• Dataset entries:
• • • • •

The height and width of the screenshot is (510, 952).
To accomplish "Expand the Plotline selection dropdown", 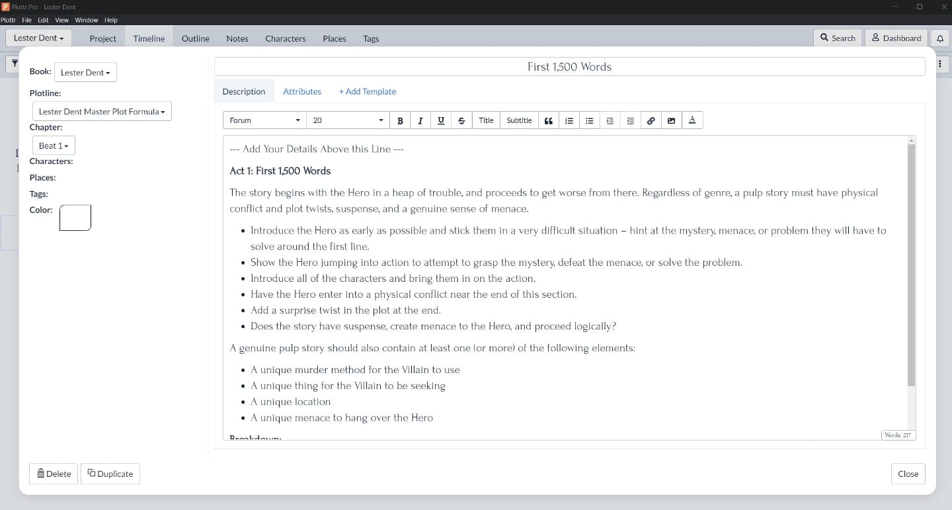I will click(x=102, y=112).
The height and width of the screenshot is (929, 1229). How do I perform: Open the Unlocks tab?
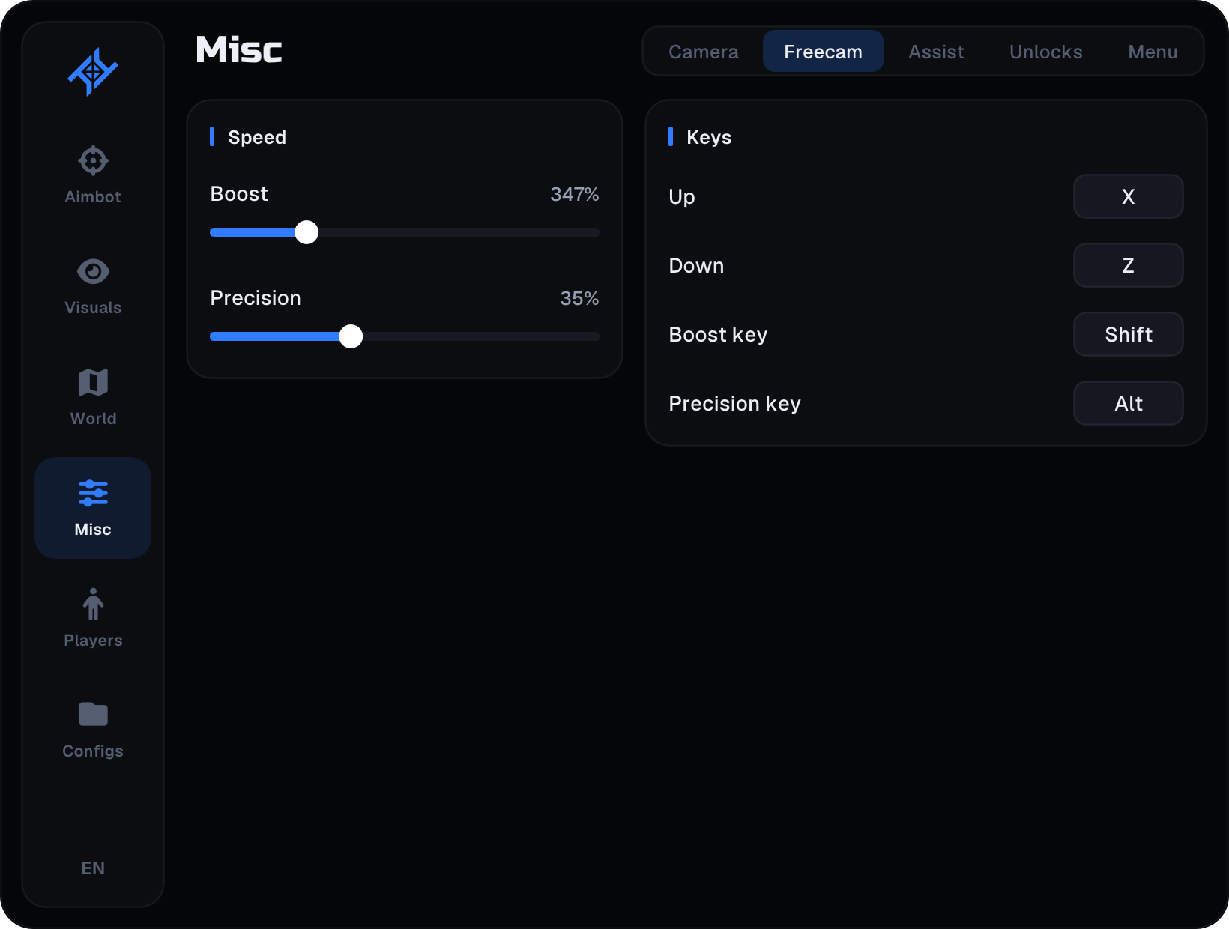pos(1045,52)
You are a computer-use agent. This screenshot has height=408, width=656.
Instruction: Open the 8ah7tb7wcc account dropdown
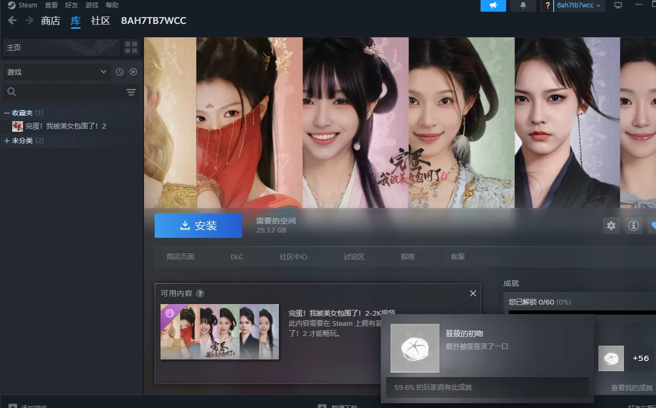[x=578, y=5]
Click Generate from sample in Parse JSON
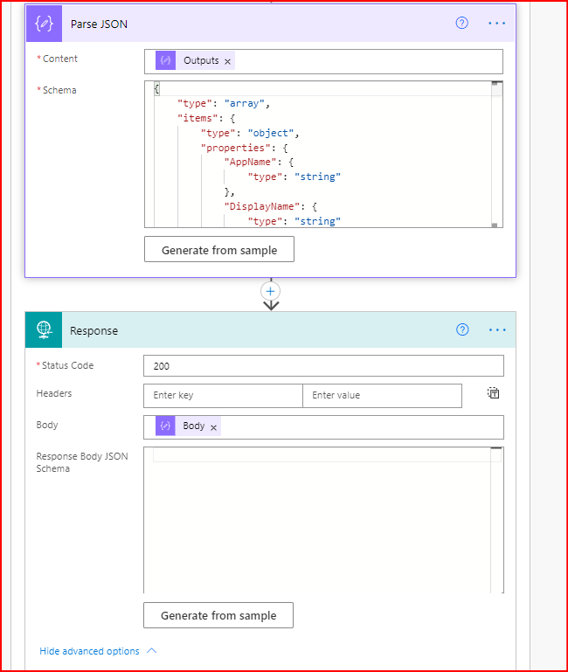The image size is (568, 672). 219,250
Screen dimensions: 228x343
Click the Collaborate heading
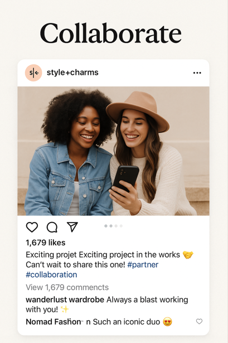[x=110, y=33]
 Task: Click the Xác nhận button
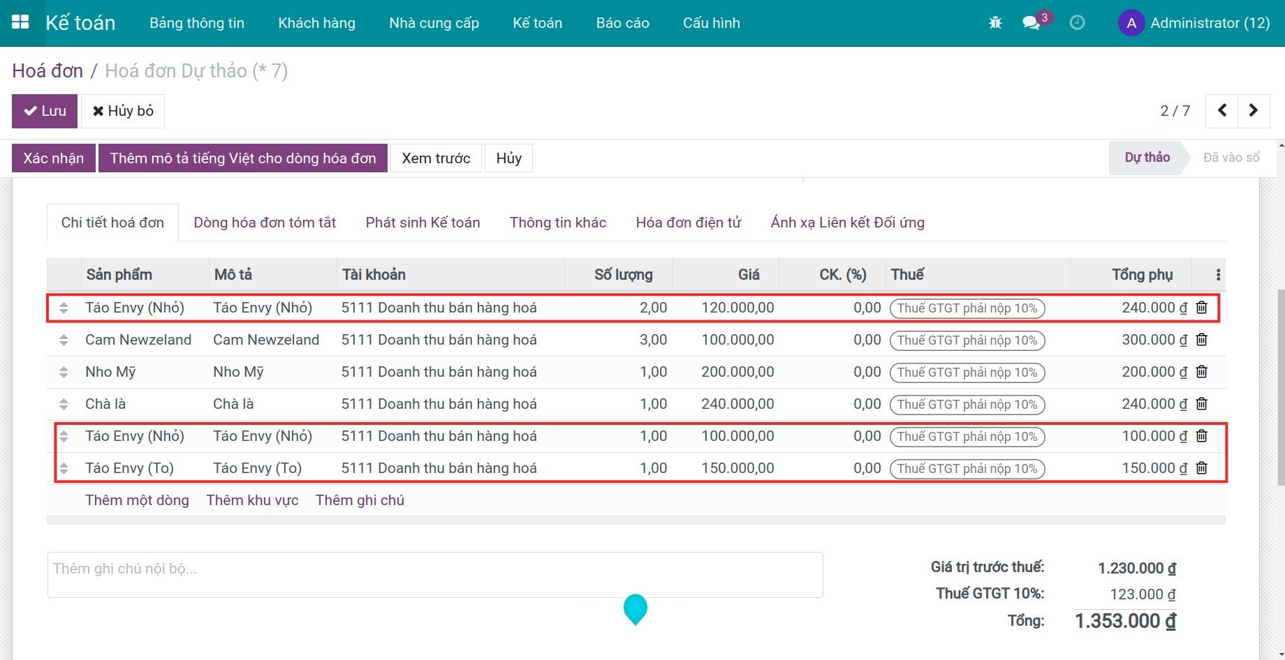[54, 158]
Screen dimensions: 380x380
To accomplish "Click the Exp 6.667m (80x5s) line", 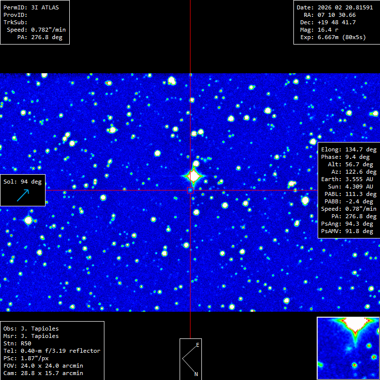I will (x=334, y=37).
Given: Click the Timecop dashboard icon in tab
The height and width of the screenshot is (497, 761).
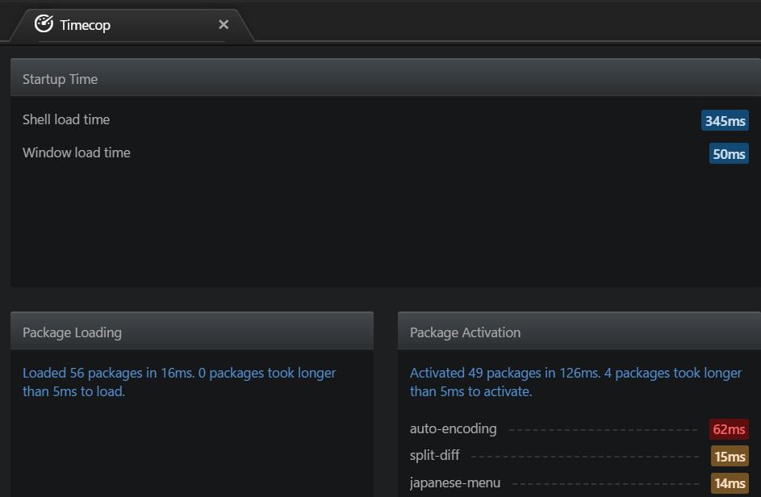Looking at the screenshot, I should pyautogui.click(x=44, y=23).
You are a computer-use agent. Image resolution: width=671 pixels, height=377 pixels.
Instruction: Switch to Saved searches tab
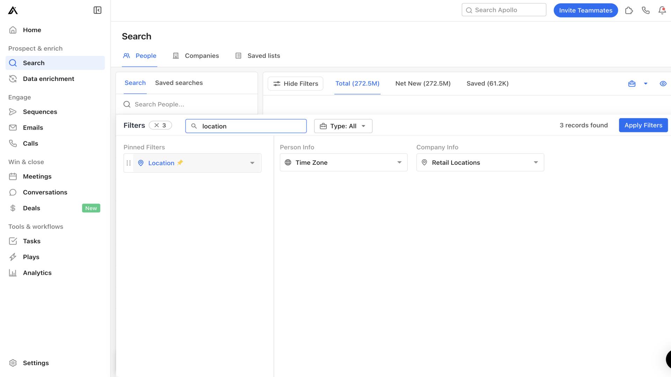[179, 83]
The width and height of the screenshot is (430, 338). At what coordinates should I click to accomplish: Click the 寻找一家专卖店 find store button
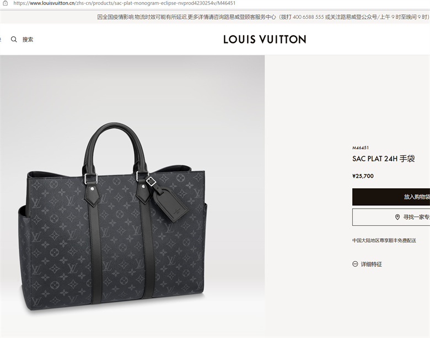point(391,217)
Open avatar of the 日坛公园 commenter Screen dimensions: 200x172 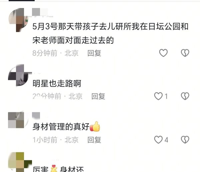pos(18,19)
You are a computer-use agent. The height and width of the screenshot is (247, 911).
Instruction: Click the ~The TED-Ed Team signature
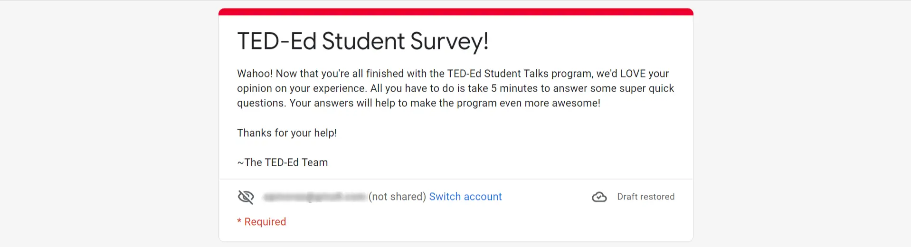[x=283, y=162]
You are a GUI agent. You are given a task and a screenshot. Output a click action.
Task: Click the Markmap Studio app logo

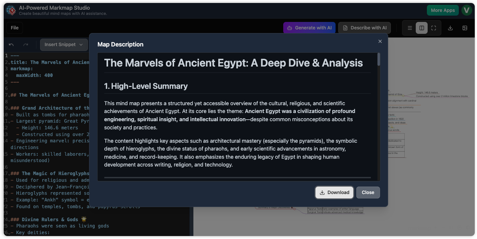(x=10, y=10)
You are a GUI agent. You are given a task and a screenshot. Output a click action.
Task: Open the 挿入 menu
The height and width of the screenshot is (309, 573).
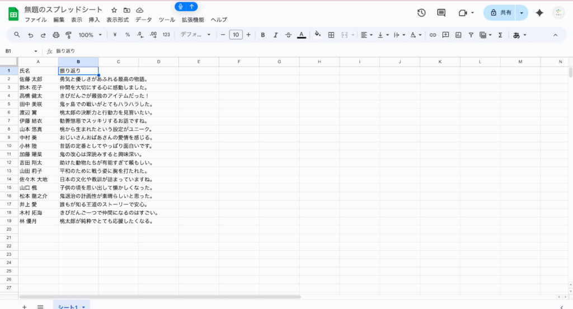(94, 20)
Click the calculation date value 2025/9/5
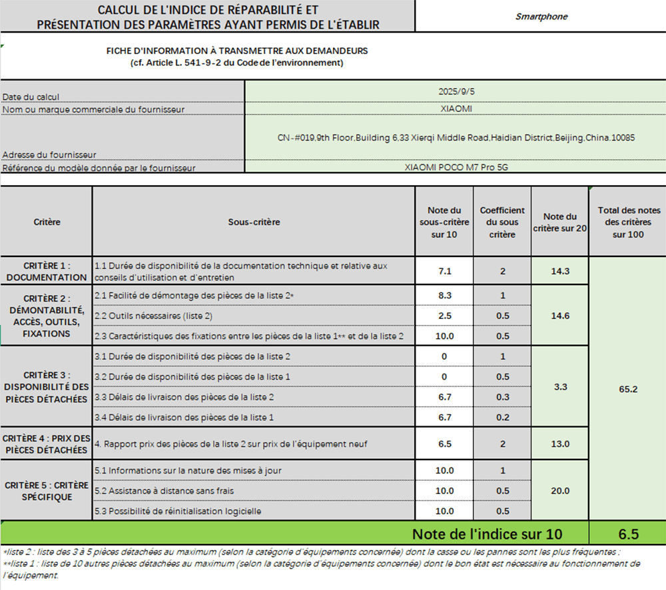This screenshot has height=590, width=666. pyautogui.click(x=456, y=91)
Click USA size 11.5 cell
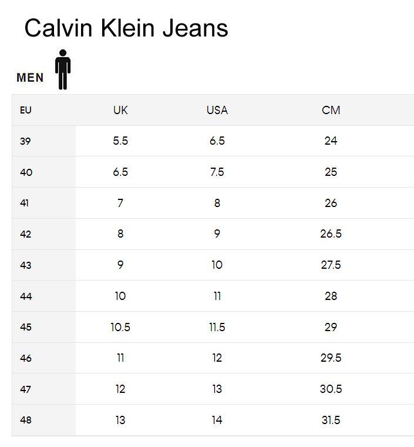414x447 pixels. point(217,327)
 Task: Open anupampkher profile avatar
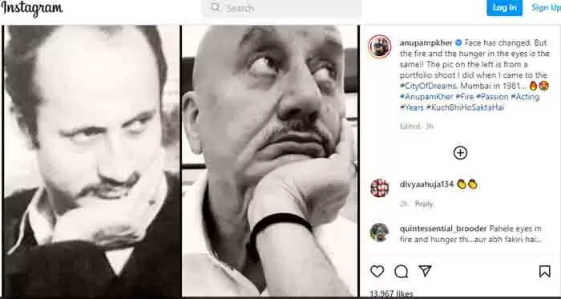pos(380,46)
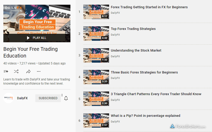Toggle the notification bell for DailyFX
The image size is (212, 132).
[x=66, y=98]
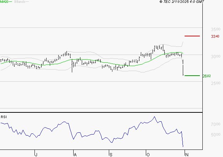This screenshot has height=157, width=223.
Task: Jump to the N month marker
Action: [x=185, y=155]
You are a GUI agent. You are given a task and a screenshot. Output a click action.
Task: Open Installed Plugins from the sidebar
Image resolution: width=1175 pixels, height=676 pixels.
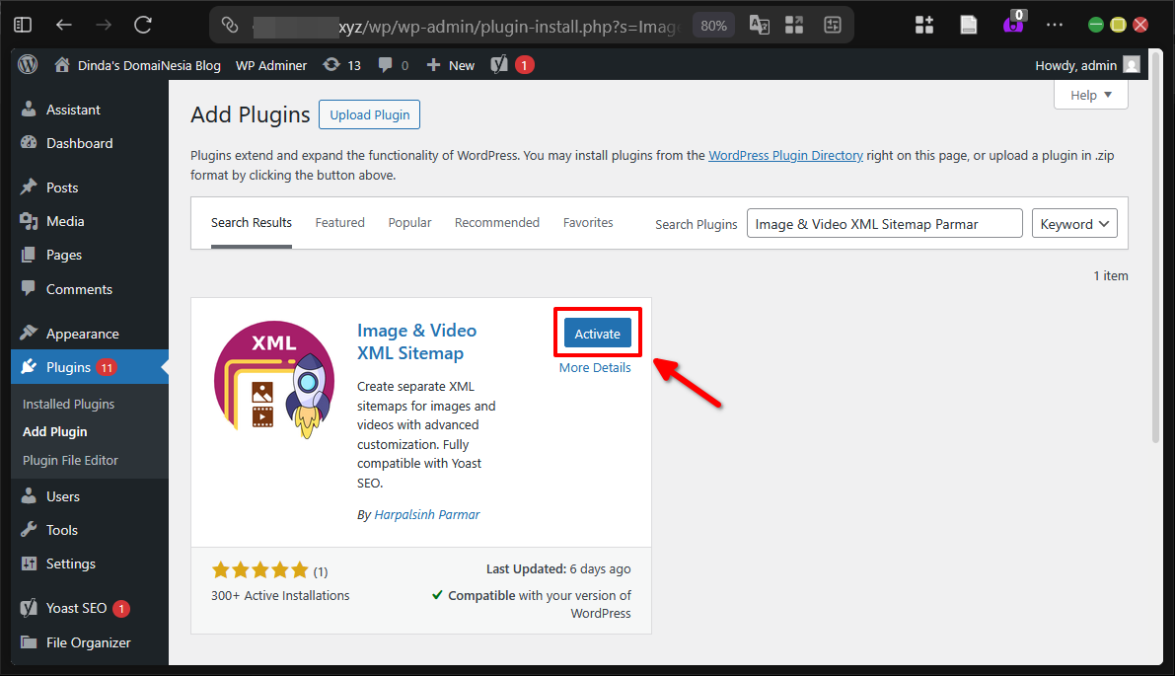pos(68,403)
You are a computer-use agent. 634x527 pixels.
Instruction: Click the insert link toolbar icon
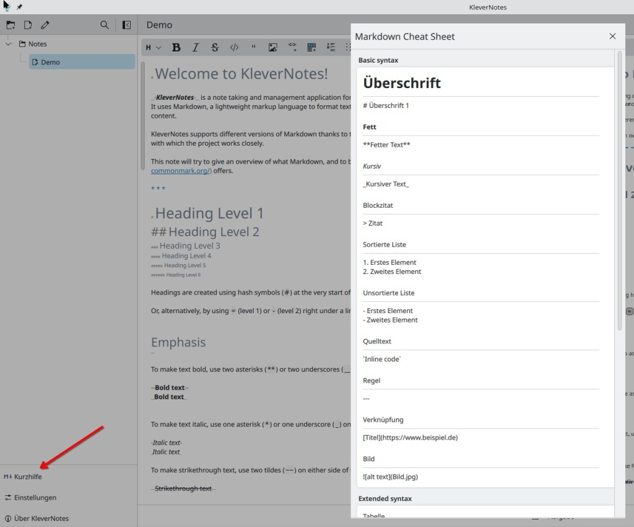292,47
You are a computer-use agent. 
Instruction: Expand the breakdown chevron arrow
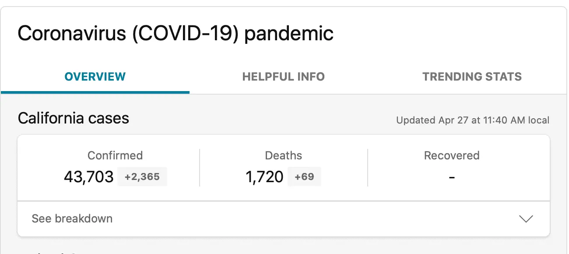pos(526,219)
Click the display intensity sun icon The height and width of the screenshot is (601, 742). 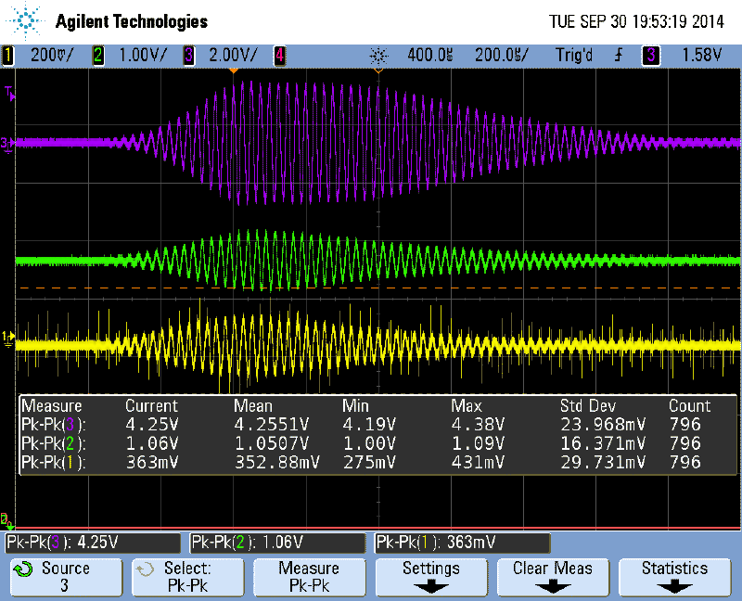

• • • • •

• What to do: Which lines above contain "agent"? Show each of them.

• Written response:
You are a computer-use agent. This screenshot has height=408, width=656.
You are a computer-use agent. Image resolution: width=671 pixels, height=377 pixels.
You are a computer-use agent. The height and width of the screenshot is (247, 911).
You are a GUI agent. You are given a task and a screenshot. Output a click action.
You are a GUI agent. You are given a task and a screenshot. Output a click action.
You are a GUI agent. You are given a task and a screenshot. Output a click action.
You are a computer-use agent. 634x527 pixels.
You are a computer-use agent. 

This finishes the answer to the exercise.